First Kernel

kcturgutlu · October 26, 2017, 5:32pm

I’ve just uploaded my first kernel for Porto Seguro’s Insurance comp. Which involves no feature engineering and a LB 0.25 which is not good since it relies on just using sklearn with no extensive exploration. A good way to start: https://www.kaggle.com/keremt/logistic-regression-random-forest-tutorial.

jeremy · October 27, 2017, 2:36am

Thanks! I think you can make this kernel much for compelling without much work by:

Moving the intro stuff right to the top. Make it the first thing people see! You want people nodding along from the start
Get rid of all the errors - make it so you can read thru your kernel top to bottom on Kaggle and see results at each step
Try to tell a story - which means, amongst other things, you should add a little text to each cell saying what you’re doing, and what you learnt from the previous cell’s result

HTH!

kcturgutlu · October 27, 2017, 2:40am

I should probably delete this one and start from scratch with you recommendations. Thanks for the tips!

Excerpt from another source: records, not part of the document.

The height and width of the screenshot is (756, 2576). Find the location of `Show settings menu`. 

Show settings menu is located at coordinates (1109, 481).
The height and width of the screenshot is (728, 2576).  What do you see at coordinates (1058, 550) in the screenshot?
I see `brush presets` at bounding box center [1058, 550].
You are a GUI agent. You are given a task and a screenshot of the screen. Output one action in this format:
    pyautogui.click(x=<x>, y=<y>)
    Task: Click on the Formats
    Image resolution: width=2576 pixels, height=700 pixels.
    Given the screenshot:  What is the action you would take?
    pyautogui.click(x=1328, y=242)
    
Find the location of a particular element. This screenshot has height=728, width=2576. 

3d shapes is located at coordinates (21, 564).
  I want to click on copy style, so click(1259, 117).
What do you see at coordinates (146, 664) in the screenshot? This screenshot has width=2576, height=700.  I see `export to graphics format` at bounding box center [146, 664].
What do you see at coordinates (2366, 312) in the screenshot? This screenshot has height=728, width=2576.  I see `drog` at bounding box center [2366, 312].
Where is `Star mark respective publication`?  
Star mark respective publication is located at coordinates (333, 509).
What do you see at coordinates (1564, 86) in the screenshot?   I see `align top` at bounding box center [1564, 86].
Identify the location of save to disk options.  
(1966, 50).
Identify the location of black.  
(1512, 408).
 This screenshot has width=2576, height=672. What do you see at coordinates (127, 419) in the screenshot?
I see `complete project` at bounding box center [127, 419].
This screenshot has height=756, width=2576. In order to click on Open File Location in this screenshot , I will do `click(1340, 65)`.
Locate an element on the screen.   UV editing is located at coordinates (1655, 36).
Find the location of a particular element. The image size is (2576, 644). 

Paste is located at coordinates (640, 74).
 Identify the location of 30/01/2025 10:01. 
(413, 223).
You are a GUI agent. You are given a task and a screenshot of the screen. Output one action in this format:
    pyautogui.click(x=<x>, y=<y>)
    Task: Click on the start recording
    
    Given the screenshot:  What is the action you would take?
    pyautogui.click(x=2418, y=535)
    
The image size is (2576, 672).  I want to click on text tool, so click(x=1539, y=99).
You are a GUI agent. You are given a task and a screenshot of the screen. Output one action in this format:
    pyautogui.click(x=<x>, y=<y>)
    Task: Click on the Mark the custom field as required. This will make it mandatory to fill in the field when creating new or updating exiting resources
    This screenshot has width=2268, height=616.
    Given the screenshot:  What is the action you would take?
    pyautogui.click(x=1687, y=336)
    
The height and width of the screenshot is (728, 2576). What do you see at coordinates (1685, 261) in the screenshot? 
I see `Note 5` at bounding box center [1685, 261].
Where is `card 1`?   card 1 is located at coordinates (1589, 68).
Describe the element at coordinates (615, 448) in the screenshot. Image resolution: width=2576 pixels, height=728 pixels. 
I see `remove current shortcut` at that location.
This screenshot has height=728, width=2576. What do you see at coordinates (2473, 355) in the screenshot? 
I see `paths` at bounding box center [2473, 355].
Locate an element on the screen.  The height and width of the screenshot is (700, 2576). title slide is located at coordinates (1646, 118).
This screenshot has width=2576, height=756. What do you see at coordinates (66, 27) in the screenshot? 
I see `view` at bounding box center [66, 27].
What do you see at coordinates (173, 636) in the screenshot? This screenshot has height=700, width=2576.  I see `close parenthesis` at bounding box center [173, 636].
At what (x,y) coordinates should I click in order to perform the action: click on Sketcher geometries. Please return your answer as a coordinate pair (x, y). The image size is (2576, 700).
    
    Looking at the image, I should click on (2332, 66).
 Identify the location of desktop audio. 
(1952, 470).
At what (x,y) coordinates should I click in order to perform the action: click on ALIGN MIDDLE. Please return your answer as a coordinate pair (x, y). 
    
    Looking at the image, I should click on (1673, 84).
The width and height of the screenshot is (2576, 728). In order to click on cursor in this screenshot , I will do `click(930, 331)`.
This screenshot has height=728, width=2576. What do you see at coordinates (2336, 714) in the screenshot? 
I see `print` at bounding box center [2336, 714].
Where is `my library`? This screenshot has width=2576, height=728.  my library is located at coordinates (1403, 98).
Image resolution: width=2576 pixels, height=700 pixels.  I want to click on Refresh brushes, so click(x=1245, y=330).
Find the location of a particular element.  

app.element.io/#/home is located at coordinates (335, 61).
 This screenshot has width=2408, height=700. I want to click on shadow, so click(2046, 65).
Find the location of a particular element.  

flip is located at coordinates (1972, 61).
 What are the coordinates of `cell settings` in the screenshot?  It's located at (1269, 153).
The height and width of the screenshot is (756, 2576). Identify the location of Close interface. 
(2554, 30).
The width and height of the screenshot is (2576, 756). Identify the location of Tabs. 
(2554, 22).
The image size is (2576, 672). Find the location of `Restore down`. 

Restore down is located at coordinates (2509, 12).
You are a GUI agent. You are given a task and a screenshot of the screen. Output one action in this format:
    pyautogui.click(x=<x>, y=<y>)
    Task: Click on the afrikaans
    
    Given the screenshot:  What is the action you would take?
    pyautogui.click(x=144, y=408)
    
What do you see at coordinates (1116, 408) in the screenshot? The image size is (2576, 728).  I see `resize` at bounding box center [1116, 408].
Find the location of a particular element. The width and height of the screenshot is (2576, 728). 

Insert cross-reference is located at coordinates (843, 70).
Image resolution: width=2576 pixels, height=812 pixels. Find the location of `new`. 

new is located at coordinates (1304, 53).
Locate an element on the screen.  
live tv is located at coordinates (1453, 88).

jeremy · October 27, 2017, 2:41am

I believe you can simply create new versions. Kaggle has a git-like versioning system built in I believe.

kcturgutlu · October 27, 2017, 2:49am

I guess it gives us 2 options:

1. To upload a new ipynb which I think will overwrite the existing one
1. Do changes on kaggle but it’s really slow due to connection

I am anyway not satisfied with my LB So from using your tips I will play with data and try to spend more time on it before building more models. In the meantime I am reading other kernels and will add what have worked for other people as well. But some people’s discussions are conflicting with eachother…

For example, someone says one-hot encoding helped them with XGBOOST where as other says XGBOOST worked for them better with label encoding. Would you mind to give tips about how to parse information correctly from Kaggle forums and how to iterate using these information.

Thank You!

jeremy · October 27, 2017, 3:16am

The only way I know is to experiment. Try and see! Frankly, there is a real dearth of practical (and correct) machine learning information around. We’ll talk a bit about one-hot vs ordered encodings next week, but we’ll learn that there is no known a priori way to know which will work better with trying both…

(and, of course, lean towards information from people that have good leaderboard positions in the competition!)